Voyage, Bindu Mehra (UK)
This video installation emerged during a Mediterranean holiday on the cruise-liner The Royal Caribbean. The video is made through the lens of a simple handy cam and was shot very spontaneously- in a very touristy fashion just like a travelogue of a holiday maker. The use of highly saturated colors in one of the projections as opposed to the blue; and the black and white of the other two projections hints at the decadence of the act of holidaying and its place in routine life. This need for decadence as a political statement is also manifest in activities that relate to history – such as accounts of the Croatian war and also of the making of The Acropolis that are narrated by tourist guides.
The triple video projection runs in a triple time frame that is intended to suspend the time between the past and the present – that are constantly in flux with each other and often create a feeling of suspension while we escape our daily routines to touristy excursions.

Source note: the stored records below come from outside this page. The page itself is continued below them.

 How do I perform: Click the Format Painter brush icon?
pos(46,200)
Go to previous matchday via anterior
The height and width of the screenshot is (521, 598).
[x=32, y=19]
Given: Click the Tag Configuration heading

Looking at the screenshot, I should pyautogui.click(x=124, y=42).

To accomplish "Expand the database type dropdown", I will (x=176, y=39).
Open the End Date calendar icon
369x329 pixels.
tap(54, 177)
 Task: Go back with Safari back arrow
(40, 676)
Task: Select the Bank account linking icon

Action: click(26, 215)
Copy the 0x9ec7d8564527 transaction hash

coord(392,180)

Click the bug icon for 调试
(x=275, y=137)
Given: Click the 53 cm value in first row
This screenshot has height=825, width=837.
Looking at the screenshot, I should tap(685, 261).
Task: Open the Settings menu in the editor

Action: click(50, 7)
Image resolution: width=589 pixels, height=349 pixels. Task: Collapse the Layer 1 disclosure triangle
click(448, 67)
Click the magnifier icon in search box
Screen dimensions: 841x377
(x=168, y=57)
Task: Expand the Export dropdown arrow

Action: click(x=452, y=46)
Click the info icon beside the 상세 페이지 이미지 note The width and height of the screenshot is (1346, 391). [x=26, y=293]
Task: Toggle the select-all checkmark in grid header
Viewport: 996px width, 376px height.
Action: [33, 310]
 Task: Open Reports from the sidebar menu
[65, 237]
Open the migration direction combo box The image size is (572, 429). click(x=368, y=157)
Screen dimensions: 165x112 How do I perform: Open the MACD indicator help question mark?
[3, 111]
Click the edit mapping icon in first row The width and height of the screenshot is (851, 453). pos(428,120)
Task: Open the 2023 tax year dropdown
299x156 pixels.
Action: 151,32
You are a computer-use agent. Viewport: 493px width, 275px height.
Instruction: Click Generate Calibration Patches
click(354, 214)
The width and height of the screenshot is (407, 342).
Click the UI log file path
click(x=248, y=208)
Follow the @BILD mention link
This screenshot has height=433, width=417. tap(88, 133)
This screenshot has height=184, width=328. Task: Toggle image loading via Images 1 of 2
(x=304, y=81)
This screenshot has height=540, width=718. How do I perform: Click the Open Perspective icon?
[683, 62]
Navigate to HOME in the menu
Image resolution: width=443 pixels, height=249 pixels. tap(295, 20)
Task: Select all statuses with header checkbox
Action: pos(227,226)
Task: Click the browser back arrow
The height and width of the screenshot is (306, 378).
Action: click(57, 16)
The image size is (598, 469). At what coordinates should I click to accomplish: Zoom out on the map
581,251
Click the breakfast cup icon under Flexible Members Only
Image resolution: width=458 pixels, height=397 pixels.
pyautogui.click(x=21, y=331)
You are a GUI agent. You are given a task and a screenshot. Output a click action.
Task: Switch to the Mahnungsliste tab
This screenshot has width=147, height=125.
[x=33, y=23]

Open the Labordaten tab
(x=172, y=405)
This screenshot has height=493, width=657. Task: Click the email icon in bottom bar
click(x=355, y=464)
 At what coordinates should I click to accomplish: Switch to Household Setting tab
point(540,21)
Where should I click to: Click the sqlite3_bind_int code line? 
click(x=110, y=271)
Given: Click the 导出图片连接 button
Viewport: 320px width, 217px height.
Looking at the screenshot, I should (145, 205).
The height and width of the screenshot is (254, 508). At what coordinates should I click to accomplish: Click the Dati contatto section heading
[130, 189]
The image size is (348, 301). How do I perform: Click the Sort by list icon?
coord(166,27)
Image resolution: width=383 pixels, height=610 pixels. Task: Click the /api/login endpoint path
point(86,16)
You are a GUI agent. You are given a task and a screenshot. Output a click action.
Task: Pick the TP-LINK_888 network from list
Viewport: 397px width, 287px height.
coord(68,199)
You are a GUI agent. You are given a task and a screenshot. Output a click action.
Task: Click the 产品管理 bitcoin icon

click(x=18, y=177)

The feeling of melancholia is attempted by the use of black and white in one of the projections- also referring to memory as ‘freeze-frame’ and can also be seen as a need to create a ‘value structure of memories’, by which we often tend to measure our best or most enjoyable moments in life. This is a comment upon tourism as a tool to manufacture a sellable history, culture or a ‘marketable melancholia’ that makes us forget the reality of present by manufacturing a past that caters to its ultimate consumer – the tourist.